Who are the Founders?
Those who establish the foundations of the company or any form of business are called founders. In a more technical sense, they are the initial stockholders of the companies.
They put in their sweat to incorporate the company. They decided to convert their idea into the formation of the company.
Meaning of Founders stock
When founders form the business, in part of their ownership in the formation, they receive founders’ stock, i.e., equity in the business.
Founders’ stock depicts shares of common stock issued as per the consent of the board of directors.
When the company is organized at the beginning, the important documents are executed for incorporation, including a certificate of incorporation (COI), memorandum of association, and articles of association.
In COI, it is explicitly mentioned who are the initial stockholder. In corporate terms, founders are also called promoters of the company.
Features of Founders stock
Founders’ stock is generally a large percentage of stock given to individual founders. The stocks are issued at a nominal price.
At the incorporation, the company usually issues stock at a low price as it has not started to do any business.
The upside potential of the business is likely the compensation for the founders. To understand more about features, the following are the points to be noted:
Power of Control
The problem among newly established businesses, i.e., startups, is losing control throughout the business’s success.
This is due to the raising of more funds through equity. After some time, founders no longer entirely control the company business due to new investors, like joint ventures, angel investors, and private equity.
However, to retain control, founders specify the class of shares with voting rights. For example, a special class of shares where voting rights are multiplied can be issued.
Another instance can be the power of founders to hire more than one or two directors in the Board seat. “Dual-class” shares are now in trend.
Mark Zuckerberg of Facebook still has high control over the decision making power of the company.
Suppose a co-founder leaves the company due to exit by incoming investors, retirement, or pursuing other paths.
In that case, this can lead to complicated situations if the co-founder has large holdings. In start-up terms, this creates the “free rider” problem.
This means that the co-founder will benefit heavily if the company succeeds without him taking much risk and sweat for the success.
Hence, one of the widely used features of share vesting arrangement.
For instance, upon vesting shares, founders become the legal holder of shares to vote or receive dividends as the agreement of vesting deems fit.
Stock issued subject to a vesting schedule is called “restricted stock. For example:
Mr. Abram, the founder of Xentech, agrees to receive 10,000 shares which would vest over 4 years with the 12-month cliff.
This means that if Mr. Abram leaves within 12 months, zero shares would be vested, and after 1 year, shares would be vested proportionately.
Right of First Refusal
If founders need to exit the business by selling their shares in the company, founders’ stock can be imposed with the restriction that shares by all the shareholders would be only sold to existing founders first and then to external investors.
This is basically to curb the outside influence and maintain the zeal of the founding members as long as possible.
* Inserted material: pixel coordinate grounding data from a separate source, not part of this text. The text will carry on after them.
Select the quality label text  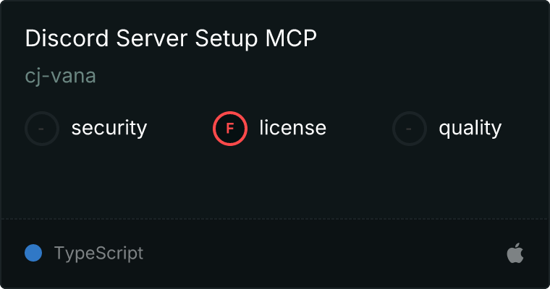coord(470,128)
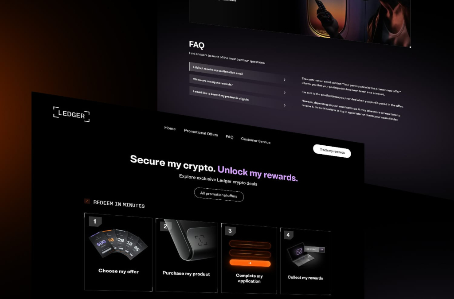Select Customer Service nav link
Viewport: 454px width, 299px height.
256,140
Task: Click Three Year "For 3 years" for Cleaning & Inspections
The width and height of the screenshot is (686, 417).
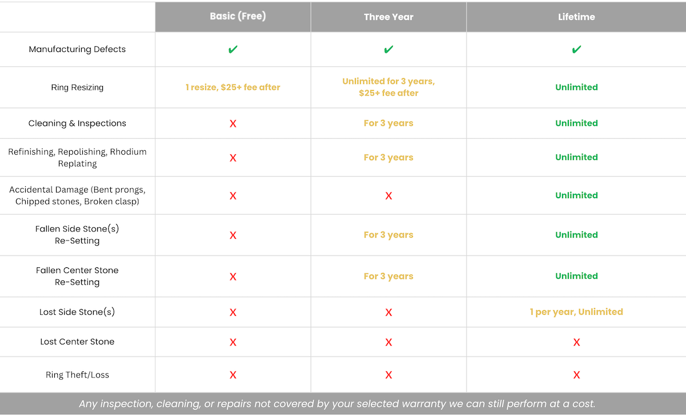Action: [388, 123]
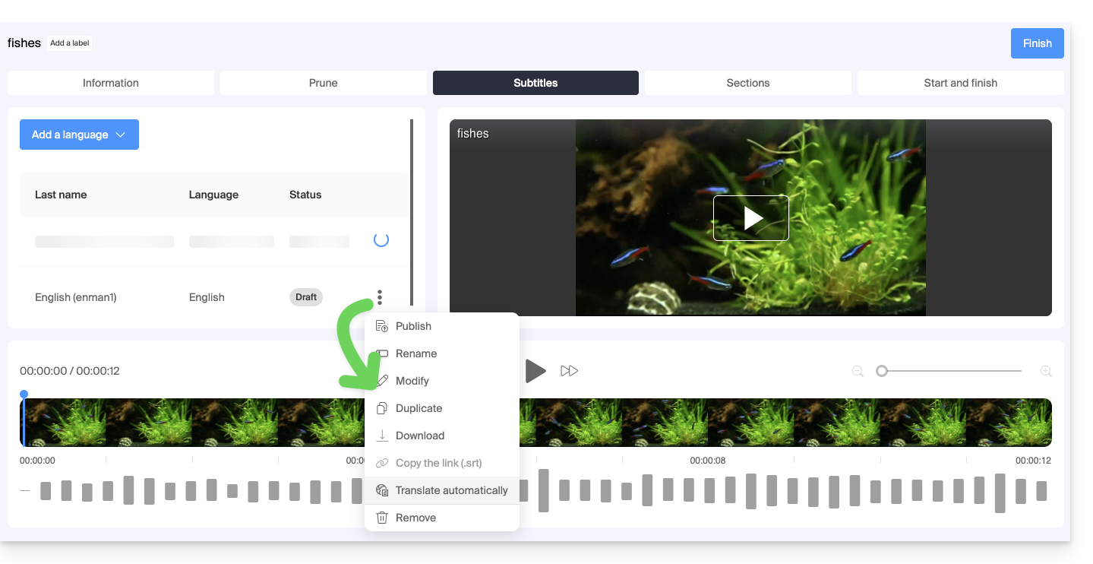Viewport: 1093px width, 564px height.
Task: Switch to the Prune tab
Action: point(323,83)
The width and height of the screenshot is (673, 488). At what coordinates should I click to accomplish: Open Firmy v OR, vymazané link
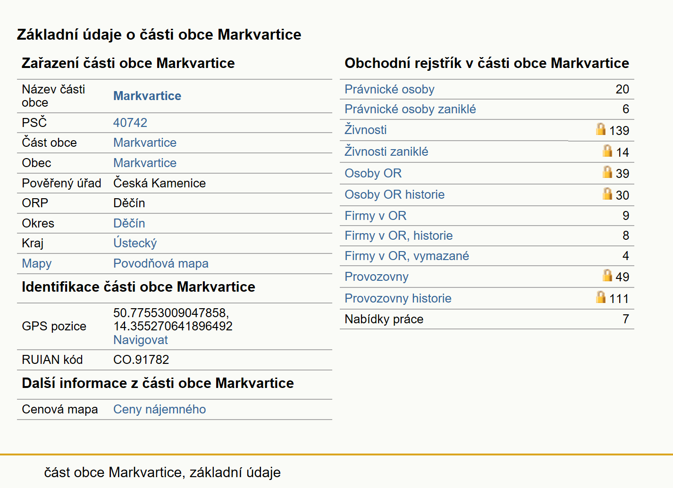[x=407, y=256]
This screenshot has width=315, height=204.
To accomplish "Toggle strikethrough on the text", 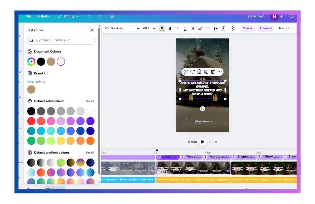I will click(x=193, y=29).
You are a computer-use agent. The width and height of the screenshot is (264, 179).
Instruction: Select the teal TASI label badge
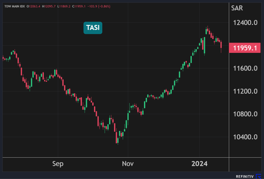point(93,28)
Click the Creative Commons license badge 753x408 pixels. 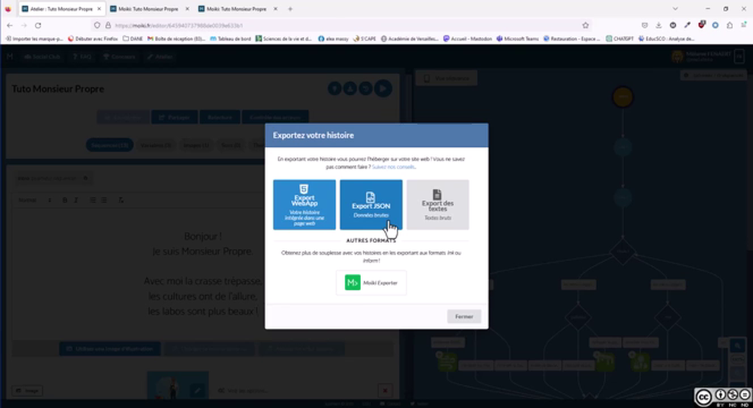click(723, 396)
The other common features include:
- Founders’ stock is a form of restricted stock. That may mean that after paying dividends to preference and ordinary shareholders, founders would be qualified to receive the dividends at last.
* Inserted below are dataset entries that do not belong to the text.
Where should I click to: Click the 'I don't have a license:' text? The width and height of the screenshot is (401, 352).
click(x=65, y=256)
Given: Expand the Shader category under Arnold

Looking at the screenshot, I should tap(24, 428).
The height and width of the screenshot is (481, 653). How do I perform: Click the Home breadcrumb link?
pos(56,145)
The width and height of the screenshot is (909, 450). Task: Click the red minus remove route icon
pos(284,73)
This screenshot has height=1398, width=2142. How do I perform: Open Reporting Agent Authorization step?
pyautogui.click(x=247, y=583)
- F founders may have accelerated vesting options when the business is going down under the knife for sale or liquidation.
- Founders’ stock is the first issue of the company. When founders sell these, these are no longer founders’ stock in a literal sense, although they may have the same rights at the transfer time.
Vesting Schedule for Founders Stock
Founders’ stock comes with a vesting schedule. The schedule depicts the terms and conditions for shareholders to exercise their stock options.
The reason for vesting schedules is that it helps to protect the other founders from free-rider problems if one founder decides to leave early.
Another reason is to protect the founders from future investment from outsiders.
Allocation of Founders Stock
The stock should be allocated in layers. The uppermost layer always consists of the founders of the company, which forms the larger chunk. W
hen the company keeps growing, the employees and investor base keeps growing.